I'm crazy about Jack Kirby's art, and even though these reprints of FF #41-63 (and annuals #3-4) are in black and white, I wanted to reread the entire Silver Surfer/Galactus saga.

Trade Paperback; Price = $4.80

Silver Surfer: Rebirth of Thanos

Used to own the originals; thought they were cool.

Trade Paperback; Price = $4.80

Marvel Zombies: Dead Days

Marvel? Zombies? How could I pass this up?

Trade Paperback; Price = $4.80

The Night Has a Thousand Eyes (1945) - Cornell Woolrich

This one has actually been on my radar for a number of years. Thanks to Pegasus Books for reissuing it and for my good friends at Daedalus Books for selling it.
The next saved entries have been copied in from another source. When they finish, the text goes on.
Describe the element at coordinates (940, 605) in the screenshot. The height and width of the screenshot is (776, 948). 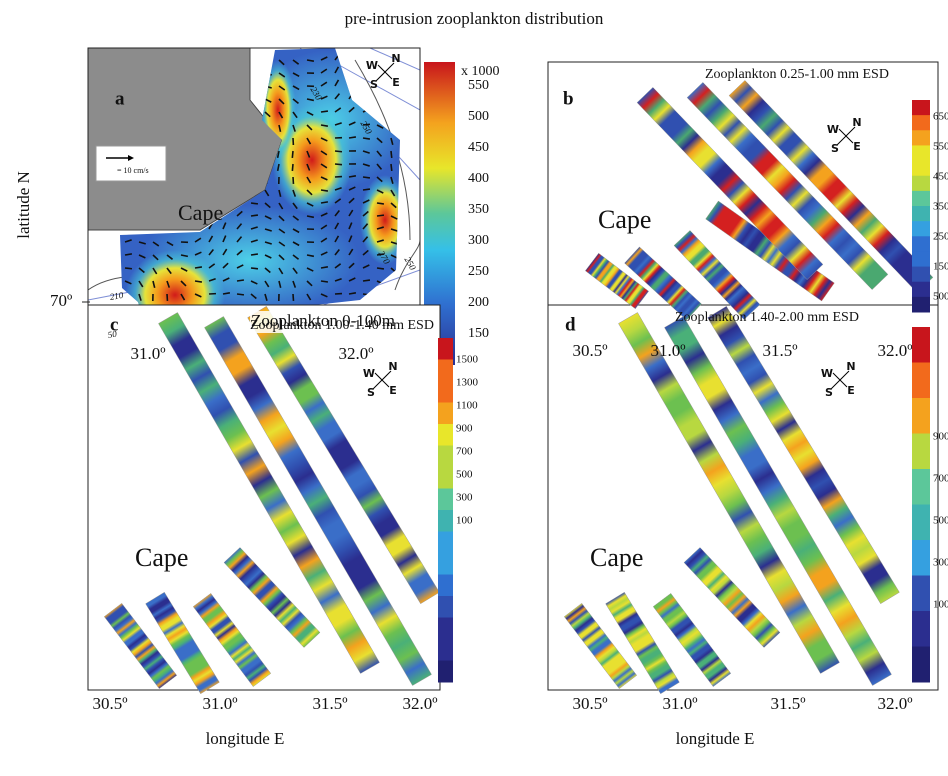
I see `colorbar-tick-label: 100` at that location.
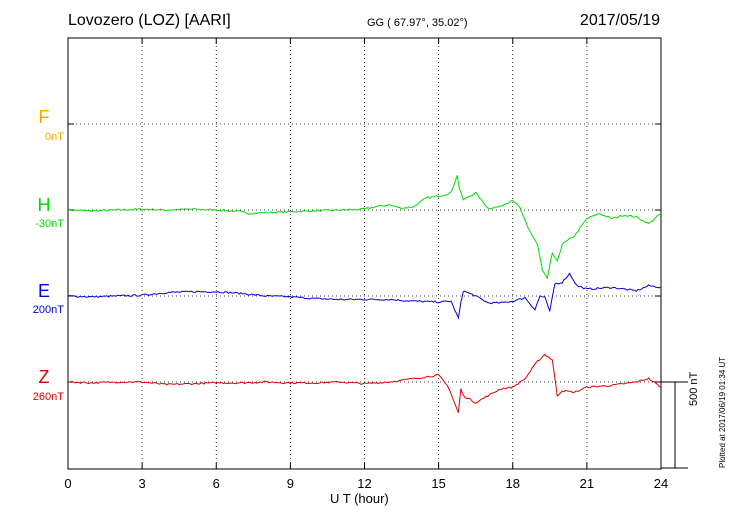  What do you see at coordinates (32, 397) in the screenshot?
I see `component-baseline-z: 260nT` at bounding box center [32, 397].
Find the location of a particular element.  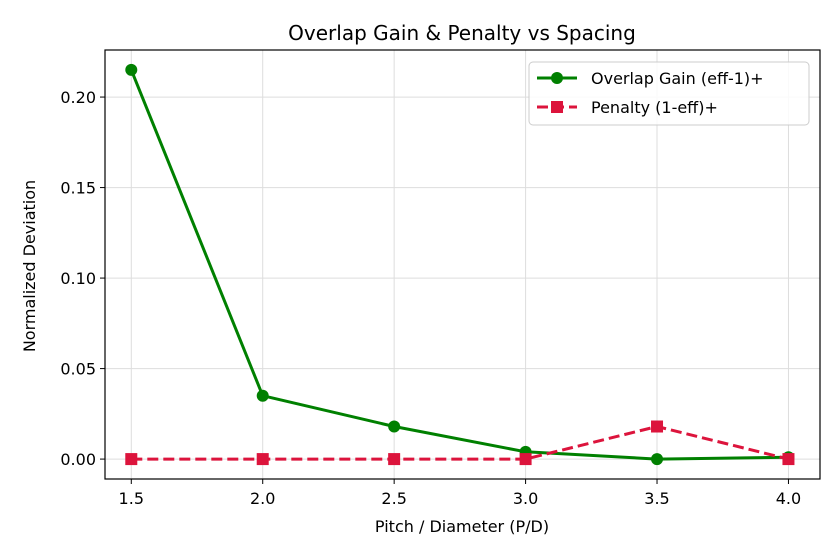

legend-box is located at coordinates (669, 94).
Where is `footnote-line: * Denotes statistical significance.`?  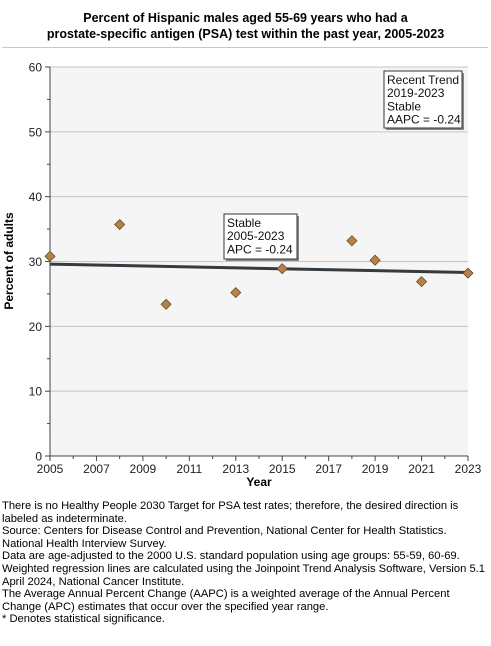 footnote-line: * Denotes statistical significance. is located at coordinates (84, 620).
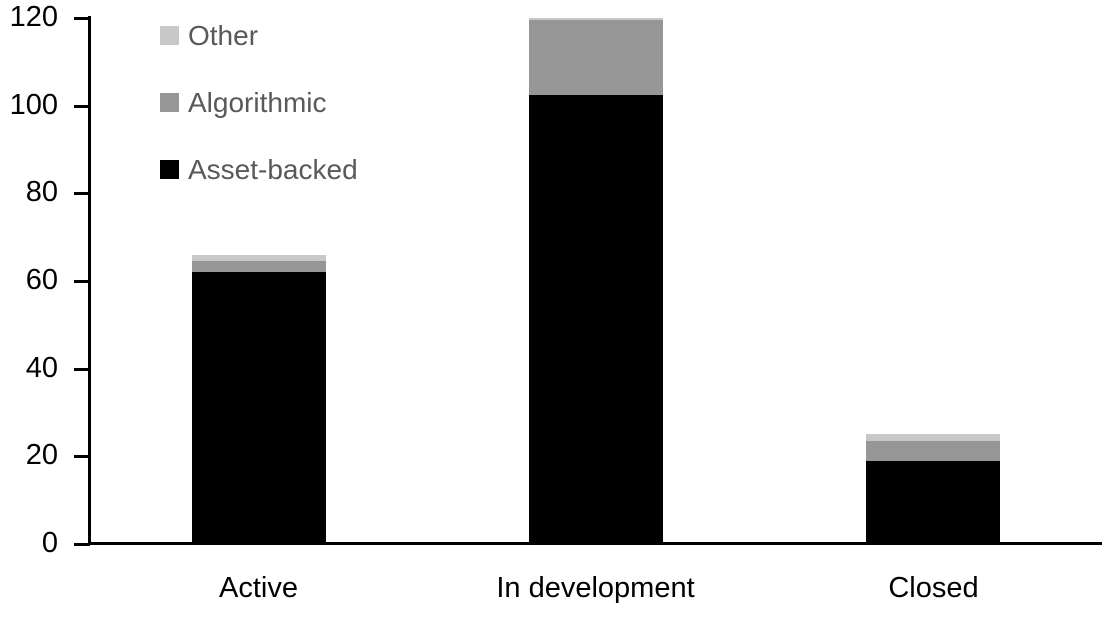  What do you see at coordinates (258, 588) in the screenshot?
I see `x-category-label: Active` at bounding box center [258, 588].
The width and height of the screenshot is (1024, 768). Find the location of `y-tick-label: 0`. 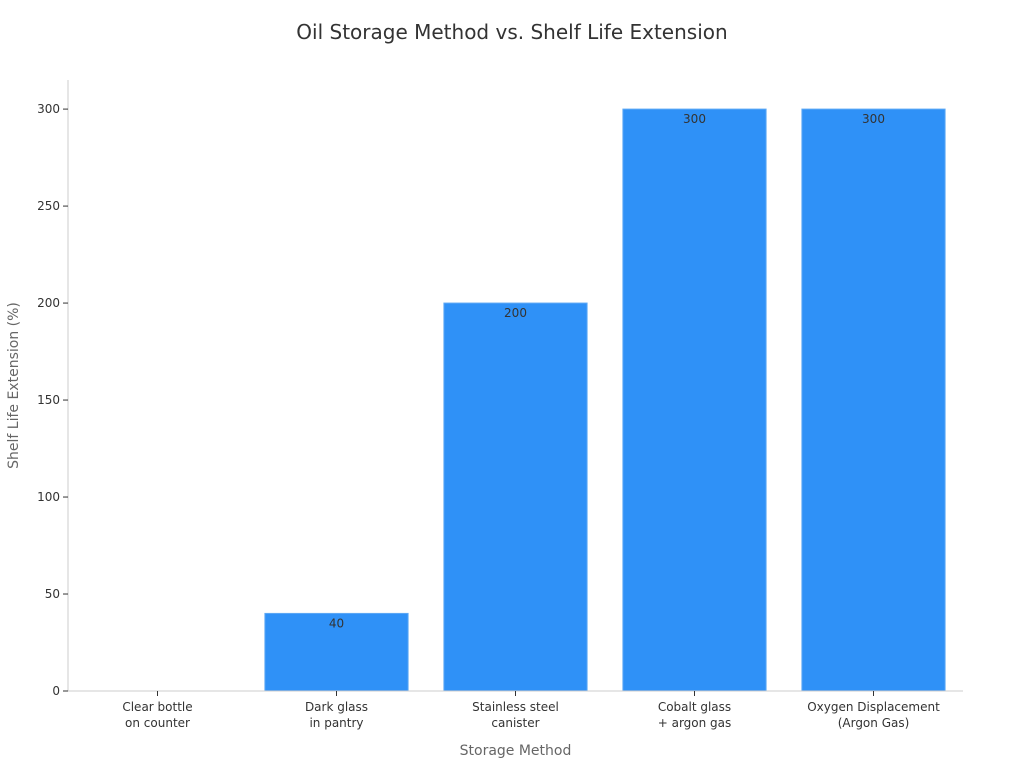

y-tick-label: 0 is located at coordinates (56, 691).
Trade Paperback; Price = $3.98

Oxford Pocket World Atlas, Fifth Edition

My knowledge of geography is pathetic. What geography, you ask? All of it: world, country, state, county, street, you name it. I've been meaning to work on an attempt to literally get a grip on the world, now I have no excuse. (Boy, China's pretty big, eh?)

Trade Paperback; Price = $4.98

Seven Famous Greek Plays - Whitney J. Oates, ed.

Another chapter in the Self-Improvement area of my reading. I thought this would be a great way to revisit some of the classics I read/missed/slept through as a younger man. Although I just read Matthew Cheney's Amazon review that the antiquated translations make this anthology disappointing. I'll struggle through it anyway.

Mass Market Paperback; Price = $3.98

Before You Were Mine (2007) - Maribeth Boelts, David Walker

This is, as far as I know, the first children's picture book I've ever bought for myself. No, I don't have children, but I do help lead children's storytime at the library and thought this might be a good one to use in the future.